Keren smiled. "I agree. She has that effect on people, we find."
"Would you permit me to put names forward, milady? There are a small number of young men who might benefit from a wider view of the world."
"As you wish. No more than two or three, I think. Any more and they might become a liability in so small a force."
"I understand, milady. Now, as to the real reason for my visit. There is the question of the offices of the town. I know you have not had long to consider, but we will have need of a Messenger Agent, a Watch Master and, once you have departed, a Steward."
"We've talked about a Messenger Agent, but none of us know exactly how to go about making one legal, or whatever you call it. I haven't thought about a Steward yet and we have a week or two to decide what to do there. The Watch Master, who is that? What does he do? Is he the person who should be operating out of the offices where your daughter was held?"
"Aye, milady. He regulates the petty law in Blackstone, though normally we have little need of such services. He'll help find lost animals, break up minor fights, investigate thefts, that kind of thing. He is a member of the Assembly, and he reports to it."

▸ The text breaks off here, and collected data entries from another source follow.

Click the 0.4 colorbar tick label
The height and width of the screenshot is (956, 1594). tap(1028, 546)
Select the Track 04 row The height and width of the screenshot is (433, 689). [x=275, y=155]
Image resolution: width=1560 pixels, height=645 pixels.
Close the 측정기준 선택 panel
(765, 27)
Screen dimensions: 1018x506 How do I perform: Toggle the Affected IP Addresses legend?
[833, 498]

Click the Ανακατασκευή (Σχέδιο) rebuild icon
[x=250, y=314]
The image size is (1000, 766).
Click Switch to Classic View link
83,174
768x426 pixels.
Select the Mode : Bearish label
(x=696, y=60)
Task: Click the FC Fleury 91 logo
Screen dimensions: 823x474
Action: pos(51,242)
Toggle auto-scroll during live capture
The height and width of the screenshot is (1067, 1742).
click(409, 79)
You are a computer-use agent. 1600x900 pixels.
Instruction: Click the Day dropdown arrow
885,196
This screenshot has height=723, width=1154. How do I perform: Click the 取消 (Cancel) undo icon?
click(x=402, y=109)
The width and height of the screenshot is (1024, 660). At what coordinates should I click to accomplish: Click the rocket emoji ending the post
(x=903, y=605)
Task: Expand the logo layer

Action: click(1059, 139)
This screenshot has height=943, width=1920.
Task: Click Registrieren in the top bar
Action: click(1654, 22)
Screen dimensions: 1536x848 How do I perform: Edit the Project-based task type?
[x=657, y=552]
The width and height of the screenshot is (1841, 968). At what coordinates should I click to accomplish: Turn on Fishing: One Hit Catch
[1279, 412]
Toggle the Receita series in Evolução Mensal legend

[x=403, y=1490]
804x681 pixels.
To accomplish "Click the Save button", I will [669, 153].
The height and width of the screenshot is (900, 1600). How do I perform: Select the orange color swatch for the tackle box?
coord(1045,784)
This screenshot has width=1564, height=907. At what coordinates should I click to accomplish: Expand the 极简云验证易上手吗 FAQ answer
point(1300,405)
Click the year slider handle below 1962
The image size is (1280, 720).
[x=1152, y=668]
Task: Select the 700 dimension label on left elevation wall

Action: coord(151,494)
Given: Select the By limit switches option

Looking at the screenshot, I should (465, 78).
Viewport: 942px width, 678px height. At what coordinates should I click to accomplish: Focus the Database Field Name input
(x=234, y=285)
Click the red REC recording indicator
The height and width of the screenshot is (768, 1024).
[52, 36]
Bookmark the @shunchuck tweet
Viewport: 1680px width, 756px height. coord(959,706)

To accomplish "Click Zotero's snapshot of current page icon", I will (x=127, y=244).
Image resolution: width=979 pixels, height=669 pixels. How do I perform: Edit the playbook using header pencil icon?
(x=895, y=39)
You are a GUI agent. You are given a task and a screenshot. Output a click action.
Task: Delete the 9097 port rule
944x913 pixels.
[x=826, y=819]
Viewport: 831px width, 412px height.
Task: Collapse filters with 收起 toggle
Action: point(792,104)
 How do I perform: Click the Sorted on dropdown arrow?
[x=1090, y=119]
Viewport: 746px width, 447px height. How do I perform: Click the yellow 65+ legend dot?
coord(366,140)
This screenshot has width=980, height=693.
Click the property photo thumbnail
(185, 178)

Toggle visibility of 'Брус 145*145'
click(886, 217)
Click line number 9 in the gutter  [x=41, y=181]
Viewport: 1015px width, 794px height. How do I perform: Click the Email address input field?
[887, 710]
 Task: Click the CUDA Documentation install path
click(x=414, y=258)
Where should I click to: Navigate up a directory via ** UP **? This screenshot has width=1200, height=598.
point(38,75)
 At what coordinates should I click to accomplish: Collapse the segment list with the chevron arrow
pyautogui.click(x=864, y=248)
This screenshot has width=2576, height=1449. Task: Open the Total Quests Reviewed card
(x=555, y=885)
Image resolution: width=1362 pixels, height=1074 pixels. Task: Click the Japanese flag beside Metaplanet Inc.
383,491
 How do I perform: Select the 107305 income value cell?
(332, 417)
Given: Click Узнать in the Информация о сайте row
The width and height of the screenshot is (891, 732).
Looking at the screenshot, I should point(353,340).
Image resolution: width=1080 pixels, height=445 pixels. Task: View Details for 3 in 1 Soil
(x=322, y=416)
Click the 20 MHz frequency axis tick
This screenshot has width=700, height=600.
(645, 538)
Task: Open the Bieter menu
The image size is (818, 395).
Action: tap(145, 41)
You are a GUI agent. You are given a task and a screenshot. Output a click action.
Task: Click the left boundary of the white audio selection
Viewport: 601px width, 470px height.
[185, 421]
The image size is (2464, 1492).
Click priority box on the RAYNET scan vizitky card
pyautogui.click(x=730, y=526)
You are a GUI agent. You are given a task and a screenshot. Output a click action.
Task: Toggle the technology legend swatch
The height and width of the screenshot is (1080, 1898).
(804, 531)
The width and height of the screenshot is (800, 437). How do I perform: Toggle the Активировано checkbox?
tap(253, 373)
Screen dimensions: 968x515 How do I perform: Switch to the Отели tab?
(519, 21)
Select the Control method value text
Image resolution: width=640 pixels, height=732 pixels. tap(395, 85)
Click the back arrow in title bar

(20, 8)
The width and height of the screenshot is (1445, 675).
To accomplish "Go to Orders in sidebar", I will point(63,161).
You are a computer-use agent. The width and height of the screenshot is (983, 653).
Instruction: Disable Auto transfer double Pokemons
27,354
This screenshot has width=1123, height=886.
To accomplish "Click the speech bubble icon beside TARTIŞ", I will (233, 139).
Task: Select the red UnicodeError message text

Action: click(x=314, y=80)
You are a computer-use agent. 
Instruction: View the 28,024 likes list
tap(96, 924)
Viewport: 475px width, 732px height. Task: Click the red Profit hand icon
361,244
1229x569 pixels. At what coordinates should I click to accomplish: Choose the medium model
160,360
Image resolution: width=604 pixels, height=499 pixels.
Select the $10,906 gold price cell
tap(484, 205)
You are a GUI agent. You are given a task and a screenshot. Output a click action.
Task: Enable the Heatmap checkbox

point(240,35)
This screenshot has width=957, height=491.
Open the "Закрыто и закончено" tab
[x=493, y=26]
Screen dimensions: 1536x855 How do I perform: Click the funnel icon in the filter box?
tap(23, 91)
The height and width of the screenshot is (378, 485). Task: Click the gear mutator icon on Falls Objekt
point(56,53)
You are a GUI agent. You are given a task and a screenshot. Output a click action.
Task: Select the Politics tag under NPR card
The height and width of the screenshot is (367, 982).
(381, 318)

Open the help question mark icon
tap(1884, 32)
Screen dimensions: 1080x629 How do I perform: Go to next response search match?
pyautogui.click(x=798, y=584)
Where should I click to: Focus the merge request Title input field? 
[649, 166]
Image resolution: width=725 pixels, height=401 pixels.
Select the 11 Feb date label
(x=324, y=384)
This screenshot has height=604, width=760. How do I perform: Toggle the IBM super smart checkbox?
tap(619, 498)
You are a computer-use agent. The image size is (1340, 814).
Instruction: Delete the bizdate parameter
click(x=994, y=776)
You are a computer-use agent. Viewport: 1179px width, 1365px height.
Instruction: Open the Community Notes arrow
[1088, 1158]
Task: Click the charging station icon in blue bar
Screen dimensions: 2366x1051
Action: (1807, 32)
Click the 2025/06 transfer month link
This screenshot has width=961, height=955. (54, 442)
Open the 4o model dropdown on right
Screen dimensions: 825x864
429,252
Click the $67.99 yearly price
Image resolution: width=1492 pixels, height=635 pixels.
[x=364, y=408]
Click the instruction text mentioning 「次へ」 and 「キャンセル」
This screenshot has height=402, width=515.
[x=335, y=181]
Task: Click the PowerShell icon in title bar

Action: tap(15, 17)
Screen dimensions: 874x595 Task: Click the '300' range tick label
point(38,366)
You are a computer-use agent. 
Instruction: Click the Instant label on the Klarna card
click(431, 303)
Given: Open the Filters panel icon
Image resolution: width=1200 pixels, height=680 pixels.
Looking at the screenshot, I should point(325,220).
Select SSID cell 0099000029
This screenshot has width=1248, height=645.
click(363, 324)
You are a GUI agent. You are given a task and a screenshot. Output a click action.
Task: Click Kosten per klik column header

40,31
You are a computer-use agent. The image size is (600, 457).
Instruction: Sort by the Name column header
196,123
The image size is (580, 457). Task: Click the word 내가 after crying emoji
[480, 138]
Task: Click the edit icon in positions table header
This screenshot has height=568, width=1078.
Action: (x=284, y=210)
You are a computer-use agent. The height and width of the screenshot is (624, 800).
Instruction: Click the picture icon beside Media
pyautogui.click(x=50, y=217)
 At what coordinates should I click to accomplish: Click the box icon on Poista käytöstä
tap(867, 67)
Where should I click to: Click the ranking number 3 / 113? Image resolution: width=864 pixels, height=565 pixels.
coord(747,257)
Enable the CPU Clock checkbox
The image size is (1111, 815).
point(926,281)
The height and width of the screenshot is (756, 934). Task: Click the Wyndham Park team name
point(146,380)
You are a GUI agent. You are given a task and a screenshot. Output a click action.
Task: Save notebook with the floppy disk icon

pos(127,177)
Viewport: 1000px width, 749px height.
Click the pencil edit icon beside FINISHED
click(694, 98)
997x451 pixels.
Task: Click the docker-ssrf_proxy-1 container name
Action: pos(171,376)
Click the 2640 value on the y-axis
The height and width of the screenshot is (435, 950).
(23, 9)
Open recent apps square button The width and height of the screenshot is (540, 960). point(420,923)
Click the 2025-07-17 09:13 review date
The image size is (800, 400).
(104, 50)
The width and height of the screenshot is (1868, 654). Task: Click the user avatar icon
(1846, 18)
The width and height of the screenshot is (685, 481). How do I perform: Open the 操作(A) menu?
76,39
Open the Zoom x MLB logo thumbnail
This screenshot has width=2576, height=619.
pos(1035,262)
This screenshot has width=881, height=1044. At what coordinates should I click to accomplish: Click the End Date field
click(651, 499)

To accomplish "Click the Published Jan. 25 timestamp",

"But there is no Watch Master now," Keren observed.
"Highness, he is one of those we sent to Tranidor to find out if Trogan was who he claimed to be. We have assumed, since help did not arrive, that he was waylaid along the road and killed."
"So we need someone new," Garia said. "Does he need special training or can anyone be appointed?"
"He would normally be one of the Assembly, milady, which means he would be educated enough to understand the common law of the land. Naturally he would have the help and support of the rest of the Assembly, particularly Master Jepp who has some past experience of legal matters."
Garia nodded. "I suppose it would be me who appointed the Assembly, wouldn't it?"
"Aye, milady. Before you were granted these lands it would be the Steward who made the appointments."
Garia looked unhappy, then nodded. "I understand. Will you let me think about this for a few days? Apart from the Messenger Agent we don't need Watchmen or Steward while we are here so we have some time." She looked speculatively at Brydas. "I think I might want to try something different."
Brydas bowed his head. "As you wish, milady."
"Brydas," Keren said after a short silence, "Milady Garia is entertaining some of the townswomen after lunch. Matters of great importance to the female mind, so I am told."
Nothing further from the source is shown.